▶ **Short problem**
Copy out every line of the records below word for word, leaving out the pictures.

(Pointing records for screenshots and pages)
::::::

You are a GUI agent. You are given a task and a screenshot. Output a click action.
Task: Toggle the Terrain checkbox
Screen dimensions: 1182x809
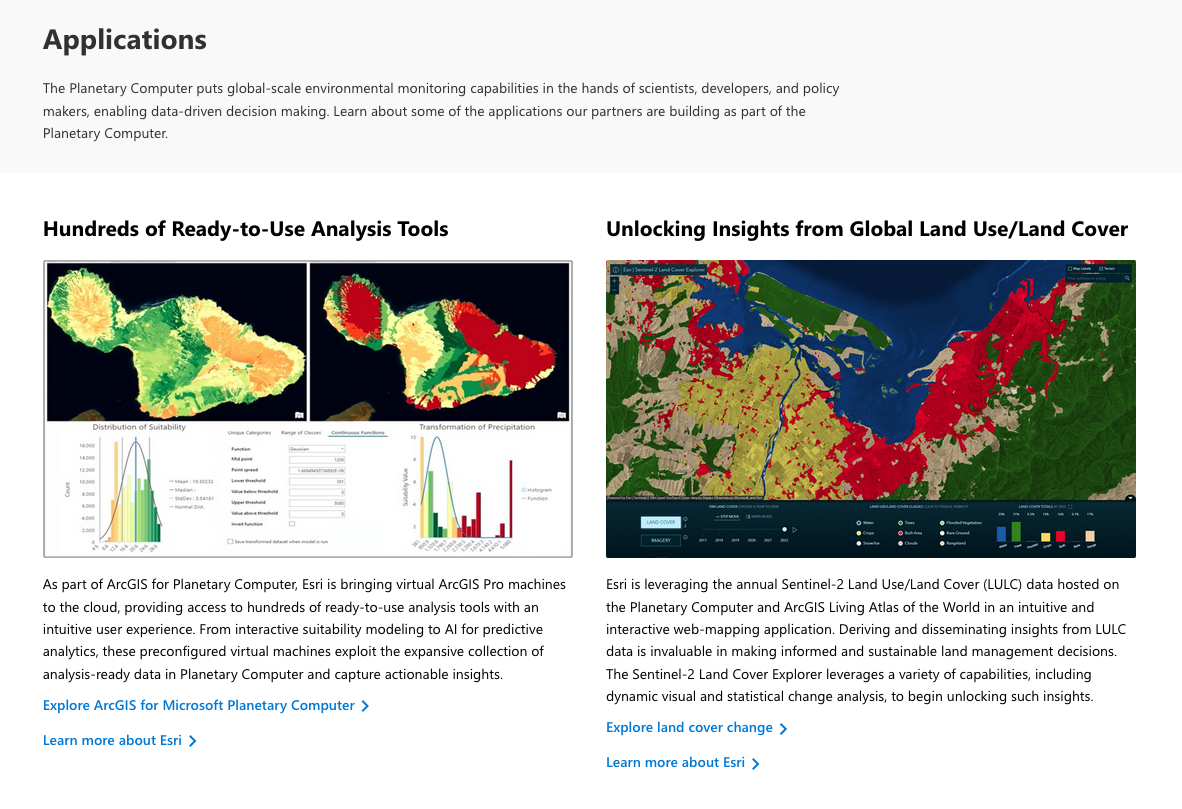tap(1101, 269)
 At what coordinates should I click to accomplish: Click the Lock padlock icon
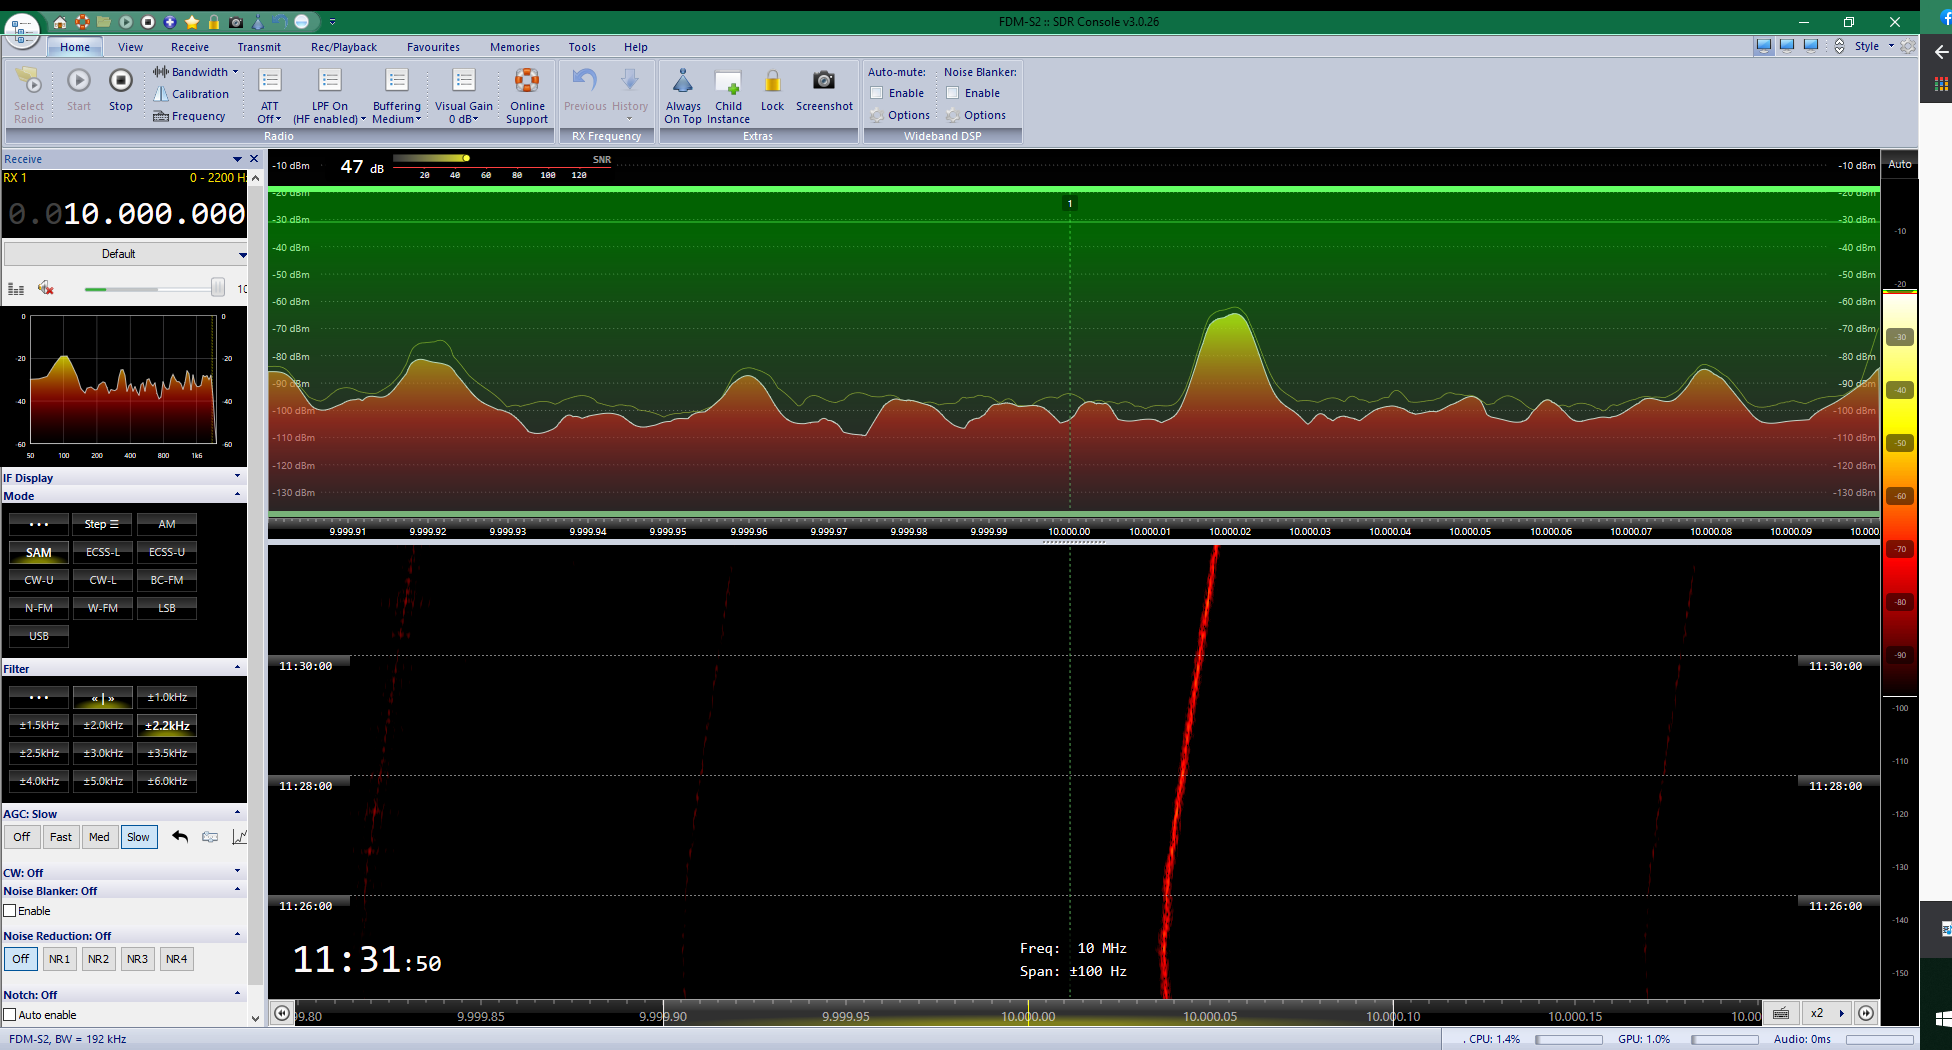[772, 81]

::::::

▶ **Result of the task**
You are a GUI agent. You are given a task and a screenshot. Output a click action.
Task: Toggle the Terrain checkbox
Screen dimensions: 1182x809
tap(1101, 269)
 At what coordinates should I click to accomplish: Click the Lock padlock icon
[772, 81]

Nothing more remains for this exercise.